Ich setzte mich in einen Feldstuhl und überlief es Gerold, das Gepäck hereinzuschleppen. Mein Gesicht brannte, meine Füße brannten;
ich spürte den Schweiß im Haaransatz und im Nacken und empfand ein leises Dröhnen im Kopf. Es schien mir unbegreiflich, dass ich mich zu dieser Fahrt hatte überreden lassen, zu diesem Kurzurlaub in einem Club, der Gerold angeblich von einem Kollegen empfohlen worden war. Meine Befürchtung, dass wir uns deplaziert vorkommen müssten, wurde bereits
durch die Begegnung mit Emily und diesem Maurice bestätigt: Durch ihre Höflichkeit gaben sie uns zu verstehen, dass sie uns nicht zu ihresgleichen zählten. Gerold entging nicht meine Verdrossenheit, meine Gereiztheit;
jedesmal, wenn er ein Gepäckstück absetzte, nickte er mir aufmunternd zu, tätschelte meine Schulter und riet mir, die Gewohnheiten zu vergessen und hier einfach nur das Spiel mitzuspielen. Es ist doch alles nur befristet, sagte er, lass dich mal fallen, gib deine Vorbehalte auf, und du wirst überrascht sein, wie viel Spass das macht.

Mit einer Eilfertigkeit, über die ich mich nur wundern konnte, wechselte er seine Kleidung, er hängte Hose und Windjacke auf einen Bügel, stand für einen Augenblick nackt vor mir und bat mich, ihm das grüne Polohemd
herauszusuchen und die Shorts und die Sandalen. Ein Gefühl des Erbarmens mit seinem mageren, blassen Körper überkam mich, gleichzeitig aber musste ich daran denken, dass dies der größte Nordist war, der Runenforscher, der einen der bedeutendsten Kommentare zum Codex runicus geschrieben hatte: Gerold Preising, der viel zitierte Inhaber des Lehrstuhls für Nordistik.

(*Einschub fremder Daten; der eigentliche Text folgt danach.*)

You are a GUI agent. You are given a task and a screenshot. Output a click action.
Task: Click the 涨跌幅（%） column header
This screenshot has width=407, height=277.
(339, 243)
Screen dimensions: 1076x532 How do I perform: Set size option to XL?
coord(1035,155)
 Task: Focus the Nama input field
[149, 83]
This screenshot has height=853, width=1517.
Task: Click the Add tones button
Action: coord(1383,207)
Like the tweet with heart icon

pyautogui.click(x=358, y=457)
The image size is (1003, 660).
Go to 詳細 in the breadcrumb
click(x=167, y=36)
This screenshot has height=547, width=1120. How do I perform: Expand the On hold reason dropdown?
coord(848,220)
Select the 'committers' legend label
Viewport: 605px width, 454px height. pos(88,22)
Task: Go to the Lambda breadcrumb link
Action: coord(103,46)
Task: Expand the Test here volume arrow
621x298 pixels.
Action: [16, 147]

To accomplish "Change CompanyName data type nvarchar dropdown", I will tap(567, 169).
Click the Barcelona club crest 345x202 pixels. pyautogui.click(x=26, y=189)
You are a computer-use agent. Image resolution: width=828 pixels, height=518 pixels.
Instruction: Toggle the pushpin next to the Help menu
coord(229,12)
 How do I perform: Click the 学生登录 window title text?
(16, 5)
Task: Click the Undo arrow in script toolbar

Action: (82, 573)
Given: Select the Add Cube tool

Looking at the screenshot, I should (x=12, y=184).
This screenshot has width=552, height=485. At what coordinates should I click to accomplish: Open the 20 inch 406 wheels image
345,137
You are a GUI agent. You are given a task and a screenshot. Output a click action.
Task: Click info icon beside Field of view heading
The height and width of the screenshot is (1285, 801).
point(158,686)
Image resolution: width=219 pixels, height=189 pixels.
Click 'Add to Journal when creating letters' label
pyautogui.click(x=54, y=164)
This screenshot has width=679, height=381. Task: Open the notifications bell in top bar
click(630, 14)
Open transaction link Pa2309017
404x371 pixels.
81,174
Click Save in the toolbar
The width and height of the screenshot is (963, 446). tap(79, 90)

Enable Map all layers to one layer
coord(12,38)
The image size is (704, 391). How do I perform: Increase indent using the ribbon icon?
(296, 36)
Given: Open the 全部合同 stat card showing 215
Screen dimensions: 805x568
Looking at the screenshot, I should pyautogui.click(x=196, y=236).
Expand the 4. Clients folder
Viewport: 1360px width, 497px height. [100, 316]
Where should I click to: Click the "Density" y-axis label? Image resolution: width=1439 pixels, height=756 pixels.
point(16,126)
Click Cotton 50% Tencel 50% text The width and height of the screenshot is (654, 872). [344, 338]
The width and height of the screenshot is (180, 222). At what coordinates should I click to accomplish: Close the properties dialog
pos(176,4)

Ich konnte nicht anders, ich musste ihn fragen: Warum, Gerold, warum hast du uns hierher gebracht?, worauf er in sachlichem Tonfall sagte: Ich habe Lammers und Nicole eingeladen, es ist eine Art Belohnung für seine Hilfsdienste, denn ohne ihn wäre die Arbeit über Zauberrunen - Zum Schutz der Schiffe - noch nicht erschienen. Von seinem Assistentengehalt könnte er sich den „Club Delphine" nicht leisten. Bist du sicher, fragte ich, bist du ganz sicher, da dies der einzige Grund ist? Welch einen Grund sollte es denn sonst noch geben, sagte er unwillig und bückte sich zu einem verschnürten Packen hinab und löste die Lederriemen. Was ist denn das? Eine Luftmatratze, sagte er; ich habe erfahren, dass man hier in Hängematten schläft, und darum habe ich nicht zuletzt für dich die Matratze gekauft, für alle Fälle; dass sie blaurot ist, wird dich wohl nicht stören. Sie hat übrigens vier Kammern und kann mit dem Mund aufgeblasen werden. Mussten es ausgerechnet diese Farben sein? fragte ich, und er darauf: Es war die letzte, die sie im Kaufhof hatten; Lammers hat eine in den schwedischen Farben. Man hat uns versichert, dass sie im Wasser einen erwachsenen Menschen tragen.

Zum ersten Mal zeigte Gerold sich mir in Bermudashorts, er schien sich selbst zu gefallen, er merkte nicht, wie verboten er aussah; in seiner Entschlossenheit, sich hier zünftig zu geben, öffnete er die Knopfe seines Polohemds, die er gerade geschlossen hatte. Anscheinend erriet er, warum ich den Kopf schüttelte, denn er sagte: Was hast du; so alt sind wir nun auch wieder nicht. Und ungeduldig forderte er mich auf, den eigelben Strandanzug anzuziehen, den er für mich ausgesucht hatte. Komm, Hannah, mach schon, steig endlich herab; ich sage dir etwas voraus, was du nicht für möglich hältst: die unschuldigen Freuden der Anpassung.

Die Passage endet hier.